Allerdings sind aus ihrer Sicht die Voraussetzungen für den Beginn einer Lohn-Preisspirale, nämlich anhaltende Nominallohnsteigerungen, die über Preissteigerungen und Produktivitätsgewinne hinaus gehen, trotz angespannter Arbeitsmärkte nicht gegeben. Ihre Analyse, die auf der Grundlage von Daten für zehn hochentwickelte kapitalistische Länder (BE, CA, DE, ES, FR, GB, IT, NL, PT und die USA) basiert, verweist zunächst darauf, dass die Korrelation zwischen Lohnwachstum und Inflation in den letzten Jahrzehnten zurückgegangen ist und sich derzeit auf einem historischen Tiefstand befindet.

Weiter heißt es in ihrer Analyse: »Auch institutionelle Veränderungen deuten auf ein Umfeld hin, das für Lohn-Preis-Spiralen weniger förderlich ist als in der Vergangenheit. In den letzten Jahrzehnten ist die kollektive Verhandlungsmacht der Arbeitnehmer parallel zu den sinkenden Mitgliederzahlen der Gewerkschaften gesunken.« Zugleich hat die Preissetzungsmacht der Unternehmen, gemessen am Aufschlag der Preise auf die Kosten, einen historischen Höchststand erreicht, »während die Korrelation zwischen Lohn- und Preisinflation – die auf den ersten Blick ein Beweis für eine Lohn-Preis-Spirale wäre – auf Null gesunken oder sogar in den negativen Bereich gefallen ist.«

In diesem Zusammenhang stellen die BIZ- Ökonomen außerdem fest: »Klauseln zur Indexierungs- und Anpassung der Lebenshaltungskosten, die frühere Lohn-Preis-Spiralen angeheizt haben, sind weniger verbreitet.« Im Euroraum ist der Anteil der Beschäftigten in der Privatwirtschaft, deren Verträge eine formale Berücksichtigung der Inflation bei der Lohnfestsetzung vorsehen, von 24% im Jahr 2008 auf 16% im Jahr 2021 gesunken. In den Vereinigten Staaten schwankte ihr Anteil in den 1960er Jahren um die 25% und stieg während der Inflationsepisode Ende der 1970er und Anfang der 1980er Jahre auf etwa 60%, ging aber bis Mitte der 1990er Jahre rasch auf 20 % zurück.

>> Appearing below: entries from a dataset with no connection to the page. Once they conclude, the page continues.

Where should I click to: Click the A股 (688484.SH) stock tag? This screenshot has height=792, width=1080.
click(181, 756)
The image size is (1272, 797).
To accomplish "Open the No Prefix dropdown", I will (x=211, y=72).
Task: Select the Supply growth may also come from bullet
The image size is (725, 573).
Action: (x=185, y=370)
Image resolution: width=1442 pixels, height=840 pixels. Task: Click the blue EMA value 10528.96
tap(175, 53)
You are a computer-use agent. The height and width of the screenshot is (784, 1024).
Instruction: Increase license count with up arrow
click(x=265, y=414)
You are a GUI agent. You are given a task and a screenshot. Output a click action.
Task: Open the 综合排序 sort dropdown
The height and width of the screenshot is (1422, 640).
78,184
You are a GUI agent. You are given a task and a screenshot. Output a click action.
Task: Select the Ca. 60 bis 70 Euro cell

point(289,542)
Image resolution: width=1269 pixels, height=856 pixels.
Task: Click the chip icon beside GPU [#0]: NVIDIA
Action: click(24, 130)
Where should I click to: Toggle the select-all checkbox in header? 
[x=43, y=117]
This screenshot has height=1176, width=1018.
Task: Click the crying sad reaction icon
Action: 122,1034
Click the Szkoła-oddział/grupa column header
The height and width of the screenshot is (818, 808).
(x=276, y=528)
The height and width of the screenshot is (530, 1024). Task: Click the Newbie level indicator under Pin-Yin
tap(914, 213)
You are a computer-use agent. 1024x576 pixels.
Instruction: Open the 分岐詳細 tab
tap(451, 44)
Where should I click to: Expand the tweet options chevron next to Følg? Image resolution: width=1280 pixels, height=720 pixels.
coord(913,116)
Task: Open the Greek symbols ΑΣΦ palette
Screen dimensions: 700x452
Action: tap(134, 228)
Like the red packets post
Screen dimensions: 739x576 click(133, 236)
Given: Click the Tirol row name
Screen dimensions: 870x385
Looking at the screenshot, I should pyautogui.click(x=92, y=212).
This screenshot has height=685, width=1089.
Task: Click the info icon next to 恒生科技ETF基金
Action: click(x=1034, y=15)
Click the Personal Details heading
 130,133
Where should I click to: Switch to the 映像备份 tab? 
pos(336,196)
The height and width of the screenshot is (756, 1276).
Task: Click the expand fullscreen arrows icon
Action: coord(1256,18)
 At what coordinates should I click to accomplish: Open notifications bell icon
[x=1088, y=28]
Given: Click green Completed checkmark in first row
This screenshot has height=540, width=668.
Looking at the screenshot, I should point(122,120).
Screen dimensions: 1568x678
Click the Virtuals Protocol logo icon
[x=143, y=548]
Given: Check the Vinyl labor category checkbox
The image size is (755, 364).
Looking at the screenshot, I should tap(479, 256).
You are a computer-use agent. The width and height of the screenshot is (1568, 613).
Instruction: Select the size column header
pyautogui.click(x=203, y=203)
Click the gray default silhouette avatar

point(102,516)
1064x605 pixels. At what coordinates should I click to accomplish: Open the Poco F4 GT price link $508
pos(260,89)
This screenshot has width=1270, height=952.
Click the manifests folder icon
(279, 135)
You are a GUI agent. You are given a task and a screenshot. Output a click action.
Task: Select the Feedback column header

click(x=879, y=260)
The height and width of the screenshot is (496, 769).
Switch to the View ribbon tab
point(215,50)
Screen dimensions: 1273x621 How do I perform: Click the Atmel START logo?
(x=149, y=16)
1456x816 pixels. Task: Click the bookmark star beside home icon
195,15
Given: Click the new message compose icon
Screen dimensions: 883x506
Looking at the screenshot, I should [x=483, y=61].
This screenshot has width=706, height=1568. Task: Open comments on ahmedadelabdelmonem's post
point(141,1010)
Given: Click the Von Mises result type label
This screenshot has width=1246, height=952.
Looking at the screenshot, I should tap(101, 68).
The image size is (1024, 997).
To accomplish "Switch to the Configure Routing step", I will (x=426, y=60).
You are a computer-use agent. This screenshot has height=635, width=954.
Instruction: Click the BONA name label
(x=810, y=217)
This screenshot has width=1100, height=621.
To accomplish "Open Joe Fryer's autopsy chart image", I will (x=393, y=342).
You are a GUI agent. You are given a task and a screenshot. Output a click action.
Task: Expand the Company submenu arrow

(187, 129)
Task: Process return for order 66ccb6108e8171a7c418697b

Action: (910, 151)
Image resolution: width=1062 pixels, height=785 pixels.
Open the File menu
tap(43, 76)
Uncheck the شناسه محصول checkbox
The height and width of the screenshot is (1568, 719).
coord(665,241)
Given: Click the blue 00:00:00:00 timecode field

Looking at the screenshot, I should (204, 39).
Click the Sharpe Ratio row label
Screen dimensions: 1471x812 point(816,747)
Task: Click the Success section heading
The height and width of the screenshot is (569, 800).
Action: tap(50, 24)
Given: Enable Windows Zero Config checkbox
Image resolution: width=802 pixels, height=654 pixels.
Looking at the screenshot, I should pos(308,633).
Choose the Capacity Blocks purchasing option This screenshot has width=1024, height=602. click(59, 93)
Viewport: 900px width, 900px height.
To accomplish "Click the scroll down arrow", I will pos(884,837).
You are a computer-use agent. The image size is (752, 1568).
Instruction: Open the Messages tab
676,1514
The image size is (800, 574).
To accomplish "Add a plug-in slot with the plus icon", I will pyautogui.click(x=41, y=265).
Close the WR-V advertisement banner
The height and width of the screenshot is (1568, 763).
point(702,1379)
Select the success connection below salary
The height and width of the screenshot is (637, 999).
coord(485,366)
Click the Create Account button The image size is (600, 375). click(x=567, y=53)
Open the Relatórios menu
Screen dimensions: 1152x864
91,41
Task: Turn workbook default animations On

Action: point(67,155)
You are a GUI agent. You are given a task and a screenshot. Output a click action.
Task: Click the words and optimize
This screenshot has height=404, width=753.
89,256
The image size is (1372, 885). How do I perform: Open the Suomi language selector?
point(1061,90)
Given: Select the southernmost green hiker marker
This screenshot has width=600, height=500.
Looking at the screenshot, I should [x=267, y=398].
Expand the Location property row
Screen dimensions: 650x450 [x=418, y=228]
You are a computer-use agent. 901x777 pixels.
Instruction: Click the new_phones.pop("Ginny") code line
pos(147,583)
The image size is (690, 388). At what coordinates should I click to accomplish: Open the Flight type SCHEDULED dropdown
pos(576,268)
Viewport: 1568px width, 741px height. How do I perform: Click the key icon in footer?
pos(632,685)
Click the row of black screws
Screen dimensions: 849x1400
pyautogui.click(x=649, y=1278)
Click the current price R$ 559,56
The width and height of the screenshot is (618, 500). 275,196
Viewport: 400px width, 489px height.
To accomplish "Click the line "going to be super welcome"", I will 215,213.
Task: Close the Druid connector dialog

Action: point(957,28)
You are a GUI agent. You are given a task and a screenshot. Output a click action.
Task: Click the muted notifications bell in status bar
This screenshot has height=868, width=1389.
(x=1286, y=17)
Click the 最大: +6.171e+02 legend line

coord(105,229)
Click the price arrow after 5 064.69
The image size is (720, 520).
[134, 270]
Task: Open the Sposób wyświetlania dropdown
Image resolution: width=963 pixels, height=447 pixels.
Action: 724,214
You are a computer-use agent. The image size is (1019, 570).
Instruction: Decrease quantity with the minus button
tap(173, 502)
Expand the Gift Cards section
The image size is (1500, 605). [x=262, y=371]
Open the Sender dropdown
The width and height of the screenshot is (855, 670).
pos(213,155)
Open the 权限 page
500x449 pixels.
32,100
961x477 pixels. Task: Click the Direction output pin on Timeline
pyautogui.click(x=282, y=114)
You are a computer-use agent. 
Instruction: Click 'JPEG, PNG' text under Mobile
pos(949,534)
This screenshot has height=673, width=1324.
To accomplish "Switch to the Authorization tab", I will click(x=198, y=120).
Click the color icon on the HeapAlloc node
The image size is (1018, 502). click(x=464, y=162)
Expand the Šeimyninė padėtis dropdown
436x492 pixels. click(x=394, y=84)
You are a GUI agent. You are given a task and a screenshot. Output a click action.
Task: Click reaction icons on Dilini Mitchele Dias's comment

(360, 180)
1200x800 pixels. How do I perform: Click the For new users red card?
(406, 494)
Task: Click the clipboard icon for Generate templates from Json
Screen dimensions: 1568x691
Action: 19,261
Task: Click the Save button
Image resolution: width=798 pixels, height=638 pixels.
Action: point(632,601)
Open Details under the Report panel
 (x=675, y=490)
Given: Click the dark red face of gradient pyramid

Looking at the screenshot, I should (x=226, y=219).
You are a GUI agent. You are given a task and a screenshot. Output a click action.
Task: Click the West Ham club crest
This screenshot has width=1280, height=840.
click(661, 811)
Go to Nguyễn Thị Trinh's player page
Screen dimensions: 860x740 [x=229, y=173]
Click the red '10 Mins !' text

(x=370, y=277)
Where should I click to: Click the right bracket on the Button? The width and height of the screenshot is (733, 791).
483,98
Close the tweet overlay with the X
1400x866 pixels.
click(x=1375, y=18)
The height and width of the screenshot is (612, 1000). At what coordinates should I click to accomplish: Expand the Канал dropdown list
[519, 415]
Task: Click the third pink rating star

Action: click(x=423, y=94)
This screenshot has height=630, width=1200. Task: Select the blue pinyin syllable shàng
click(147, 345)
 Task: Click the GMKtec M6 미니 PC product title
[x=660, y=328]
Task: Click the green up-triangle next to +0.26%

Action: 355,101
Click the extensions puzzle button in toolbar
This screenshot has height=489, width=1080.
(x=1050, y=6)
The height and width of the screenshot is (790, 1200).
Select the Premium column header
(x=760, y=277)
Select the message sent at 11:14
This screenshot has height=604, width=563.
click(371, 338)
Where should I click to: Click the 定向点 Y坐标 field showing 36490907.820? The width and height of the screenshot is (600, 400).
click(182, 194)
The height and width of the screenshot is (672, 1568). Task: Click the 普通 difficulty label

Der Gleichlauf von Lohn-und Preissteigerung war zuletzt eher gering

Quelle: BIZ

Der BIZ-Analyse zufolge steht auch nicht zu erwarten, dass die in mehreren Ländern erhobenen Forderungen nach umfangreichen Erhöhungen der Löhne im öffentlichen Sektor und der Mindestlöhne zu einer Lohn-Preis-Spirale beitragen. Bisher haben sie »noch nicht zu signifikanten tatsächlichen Erhöhungen dieser Löhne geführt. Mit Ausnahme von Deutschland sind die für 2022 geplanten Mindestlohnerhöhungen im Allgemeinen bescheiden und werden die Inflation nicht vollständig ausgleichen. Außerdem haben solche Erhöhungen in der Vergangenheit nur begrenzte Auswirkungen auf andere Löhne gehabt.«

Roland Schneider lebt nach Tätigkeit in nationalen und internationalen Gewerkschaftsorganisationen in Düsseldorf und arbeitet in der Sozialistischen Studiengruppe (SOST) mit.